Photographers: Getting the permits and permissions
For the photographers out there, a little help – specifically if you want to shoot any picture for a commercial client that includes the Hollywood sign:
To get access with a camera within Griffith Park (where the sign itself is based) in order to take a commercially-licensed photo requires an all-clear from the Park Film Office, City of Los Angeles Recreation and Parks Department (plus payment of their fees).
Then, you’ll need a permit to actually shoot in Griffith Park, for which you have to contact the city’s non-profit organisation, “FilmLA” who assign a project manager to your case and add some extra charges to the existing fee.
To be granted the final permit, you then have to have your insurance company underwrite both the City of Los Angeles as well as FilmLA as named parties on your insurance cover, regardless of the level of Public Liability Insurance or other policy you already hold. This has to be done in writing, direct to FilmLA.
So, let’s imagine you’ve managed to do all of that, then you must be all set, right?
You then have to contact the private company who own and manage the trademark and copyright of the sign itself for a licensing quotation – Global Icons (and you can imagine how that call goes…!)

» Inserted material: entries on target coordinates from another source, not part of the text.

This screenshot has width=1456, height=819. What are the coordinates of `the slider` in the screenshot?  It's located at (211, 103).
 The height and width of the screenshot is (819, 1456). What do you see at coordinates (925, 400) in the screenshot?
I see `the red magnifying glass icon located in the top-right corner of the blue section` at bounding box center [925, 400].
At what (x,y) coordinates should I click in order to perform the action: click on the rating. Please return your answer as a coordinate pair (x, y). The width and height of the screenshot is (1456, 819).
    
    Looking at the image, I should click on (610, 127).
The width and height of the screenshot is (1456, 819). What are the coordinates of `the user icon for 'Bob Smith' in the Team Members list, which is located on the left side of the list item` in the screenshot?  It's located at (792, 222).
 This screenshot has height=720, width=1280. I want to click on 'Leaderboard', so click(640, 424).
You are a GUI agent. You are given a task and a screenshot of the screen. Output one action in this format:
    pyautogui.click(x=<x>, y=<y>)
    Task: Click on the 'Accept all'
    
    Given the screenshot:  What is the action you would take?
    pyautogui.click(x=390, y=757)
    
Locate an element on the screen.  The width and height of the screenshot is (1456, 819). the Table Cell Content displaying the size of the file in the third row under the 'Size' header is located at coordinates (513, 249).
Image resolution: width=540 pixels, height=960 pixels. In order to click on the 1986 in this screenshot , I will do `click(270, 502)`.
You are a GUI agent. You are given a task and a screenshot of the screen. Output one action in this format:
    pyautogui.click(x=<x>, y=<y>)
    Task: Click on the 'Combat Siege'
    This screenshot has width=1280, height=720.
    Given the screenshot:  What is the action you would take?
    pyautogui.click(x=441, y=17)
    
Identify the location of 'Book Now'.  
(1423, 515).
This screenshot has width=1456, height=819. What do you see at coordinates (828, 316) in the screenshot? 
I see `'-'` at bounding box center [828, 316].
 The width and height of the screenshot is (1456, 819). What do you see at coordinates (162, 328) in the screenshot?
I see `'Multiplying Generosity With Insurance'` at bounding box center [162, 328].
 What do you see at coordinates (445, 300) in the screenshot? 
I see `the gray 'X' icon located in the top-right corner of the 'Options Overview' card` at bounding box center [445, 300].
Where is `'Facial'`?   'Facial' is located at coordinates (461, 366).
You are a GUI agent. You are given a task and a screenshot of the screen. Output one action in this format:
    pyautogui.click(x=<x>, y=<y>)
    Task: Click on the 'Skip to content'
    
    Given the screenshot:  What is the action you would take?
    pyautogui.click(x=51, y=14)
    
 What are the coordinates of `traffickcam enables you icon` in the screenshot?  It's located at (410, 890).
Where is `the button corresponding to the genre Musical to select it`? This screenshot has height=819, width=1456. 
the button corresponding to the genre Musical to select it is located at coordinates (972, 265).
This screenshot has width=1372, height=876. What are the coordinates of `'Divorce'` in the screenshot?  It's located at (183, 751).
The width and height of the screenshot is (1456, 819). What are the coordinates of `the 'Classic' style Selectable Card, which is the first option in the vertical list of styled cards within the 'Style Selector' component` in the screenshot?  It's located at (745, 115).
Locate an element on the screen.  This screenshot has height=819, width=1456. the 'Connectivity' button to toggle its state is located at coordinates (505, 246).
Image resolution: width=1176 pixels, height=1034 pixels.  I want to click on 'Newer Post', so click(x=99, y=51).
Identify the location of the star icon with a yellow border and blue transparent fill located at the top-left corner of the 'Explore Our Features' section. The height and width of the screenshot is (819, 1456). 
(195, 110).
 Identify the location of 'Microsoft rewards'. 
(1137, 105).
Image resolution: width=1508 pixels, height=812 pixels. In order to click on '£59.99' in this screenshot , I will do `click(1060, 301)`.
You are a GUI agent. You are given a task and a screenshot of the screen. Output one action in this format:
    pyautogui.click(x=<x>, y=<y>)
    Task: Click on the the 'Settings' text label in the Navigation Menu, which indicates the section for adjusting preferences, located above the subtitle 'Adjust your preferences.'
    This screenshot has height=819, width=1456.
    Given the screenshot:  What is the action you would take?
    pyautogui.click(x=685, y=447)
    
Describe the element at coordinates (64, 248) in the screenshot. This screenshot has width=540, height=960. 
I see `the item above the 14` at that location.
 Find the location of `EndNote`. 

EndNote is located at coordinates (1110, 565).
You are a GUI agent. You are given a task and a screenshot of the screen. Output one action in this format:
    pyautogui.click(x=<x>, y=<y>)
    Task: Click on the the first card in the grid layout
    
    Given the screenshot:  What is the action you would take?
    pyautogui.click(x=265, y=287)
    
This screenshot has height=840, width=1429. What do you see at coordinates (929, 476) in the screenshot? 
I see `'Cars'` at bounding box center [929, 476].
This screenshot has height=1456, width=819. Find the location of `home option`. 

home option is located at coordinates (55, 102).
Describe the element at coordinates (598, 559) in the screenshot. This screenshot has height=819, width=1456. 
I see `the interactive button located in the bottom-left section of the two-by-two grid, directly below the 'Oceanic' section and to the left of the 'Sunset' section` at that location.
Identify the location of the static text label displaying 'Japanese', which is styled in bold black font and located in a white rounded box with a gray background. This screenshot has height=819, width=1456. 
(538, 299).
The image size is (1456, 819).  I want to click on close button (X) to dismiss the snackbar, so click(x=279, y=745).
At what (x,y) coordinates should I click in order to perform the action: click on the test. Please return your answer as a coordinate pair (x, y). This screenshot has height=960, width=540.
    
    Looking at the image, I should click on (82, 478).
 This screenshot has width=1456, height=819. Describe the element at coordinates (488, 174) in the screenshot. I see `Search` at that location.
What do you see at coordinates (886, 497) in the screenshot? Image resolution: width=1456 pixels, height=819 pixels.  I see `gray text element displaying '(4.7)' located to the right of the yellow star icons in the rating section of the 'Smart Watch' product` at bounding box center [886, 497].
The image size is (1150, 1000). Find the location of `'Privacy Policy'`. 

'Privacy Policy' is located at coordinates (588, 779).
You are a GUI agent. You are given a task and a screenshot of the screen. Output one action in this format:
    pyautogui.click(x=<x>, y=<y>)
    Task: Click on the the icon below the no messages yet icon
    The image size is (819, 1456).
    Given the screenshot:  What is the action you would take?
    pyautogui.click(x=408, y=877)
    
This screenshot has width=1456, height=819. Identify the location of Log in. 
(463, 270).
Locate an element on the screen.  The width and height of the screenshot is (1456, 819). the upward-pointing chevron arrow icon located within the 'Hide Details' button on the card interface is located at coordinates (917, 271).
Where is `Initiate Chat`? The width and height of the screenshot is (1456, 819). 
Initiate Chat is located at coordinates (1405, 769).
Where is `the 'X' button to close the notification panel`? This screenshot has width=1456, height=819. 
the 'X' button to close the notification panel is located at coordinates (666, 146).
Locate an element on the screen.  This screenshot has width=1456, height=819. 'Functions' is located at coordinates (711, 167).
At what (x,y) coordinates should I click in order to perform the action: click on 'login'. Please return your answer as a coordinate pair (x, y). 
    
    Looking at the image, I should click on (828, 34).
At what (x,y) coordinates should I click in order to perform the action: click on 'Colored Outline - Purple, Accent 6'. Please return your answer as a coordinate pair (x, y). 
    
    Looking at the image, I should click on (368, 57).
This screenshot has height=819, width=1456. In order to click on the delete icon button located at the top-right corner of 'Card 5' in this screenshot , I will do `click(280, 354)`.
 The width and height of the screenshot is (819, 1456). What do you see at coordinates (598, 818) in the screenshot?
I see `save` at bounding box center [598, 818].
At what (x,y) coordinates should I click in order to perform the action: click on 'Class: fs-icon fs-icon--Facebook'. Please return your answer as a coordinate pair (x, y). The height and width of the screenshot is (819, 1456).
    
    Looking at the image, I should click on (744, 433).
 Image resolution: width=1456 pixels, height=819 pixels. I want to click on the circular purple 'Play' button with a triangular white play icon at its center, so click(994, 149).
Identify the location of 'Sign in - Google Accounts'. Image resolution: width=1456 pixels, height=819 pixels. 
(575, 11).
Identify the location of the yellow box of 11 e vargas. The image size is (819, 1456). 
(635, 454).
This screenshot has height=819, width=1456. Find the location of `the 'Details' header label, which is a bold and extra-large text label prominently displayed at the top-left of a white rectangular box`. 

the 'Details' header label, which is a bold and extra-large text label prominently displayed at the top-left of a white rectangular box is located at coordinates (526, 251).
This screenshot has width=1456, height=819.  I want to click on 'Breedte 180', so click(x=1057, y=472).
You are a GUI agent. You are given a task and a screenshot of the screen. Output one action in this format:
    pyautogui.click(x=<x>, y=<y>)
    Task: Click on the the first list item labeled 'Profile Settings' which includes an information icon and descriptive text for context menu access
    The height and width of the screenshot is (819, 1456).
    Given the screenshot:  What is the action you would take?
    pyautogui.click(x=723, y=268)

All in all, it can be a frustrating experience which is, on the face of it, there to protect the iconic sign along with the residents who may be disturbed by large film crews and stage setups. In practice, however, I can’t help but wonder how much cash is generated every year from such processes being applied to simple still photography shoots as well as big productions.
Getting the shot
For those a little more adventurous, getting this shot really isn’t too difficult, despite the long-standing battle between the tourists and residents of the streets that provide access to the sign itself. The use of illegal red-curb markings, fake “no trespassing” and “no access to the sign” placards, along with threats of towing in order to deter people from visiting, have escalated over the years. However, the city has recently stepped in with some new measures to help, and in reality the sign itself is on a publicly accessible trail.
As long as you’re respectful with parking (which may mean a longer hike!) and treat the neighbourhood with the appreciation it deserves, it makes a pleasant hike up to the top (around 40 minutes up, 30 minutes back) with a stunning view as a reward when you arrive. No, you cannot actually get “on” the sign (without a huge, huge, permit!) but it’s possible to get near enough to “get the shot”.
…just remember to enjoy the view as much as taking the photo while you’re up there!
Terms of download and image use
On receipt of the downloaded image named as “Curtain Call”, you are granted a non-exclusive, non-transferable license to use the image within the terms and conditions explained below, FREE OF CHARGE.
You may use the Image:
- In digital and print format for personal enjoyment only.
- In its unedited form, with no changes to the content.
You may not use the Image:
- To endorse products and services.
- For any form of personal or commercial gain.
- As part of a trademark, service mark or logo.
- Selling of this image is strictly forbidden.
- For unlawful or other immoral purposes, for spreading hate or discrimination, or to defame or victimise other people, sociteties, cultures.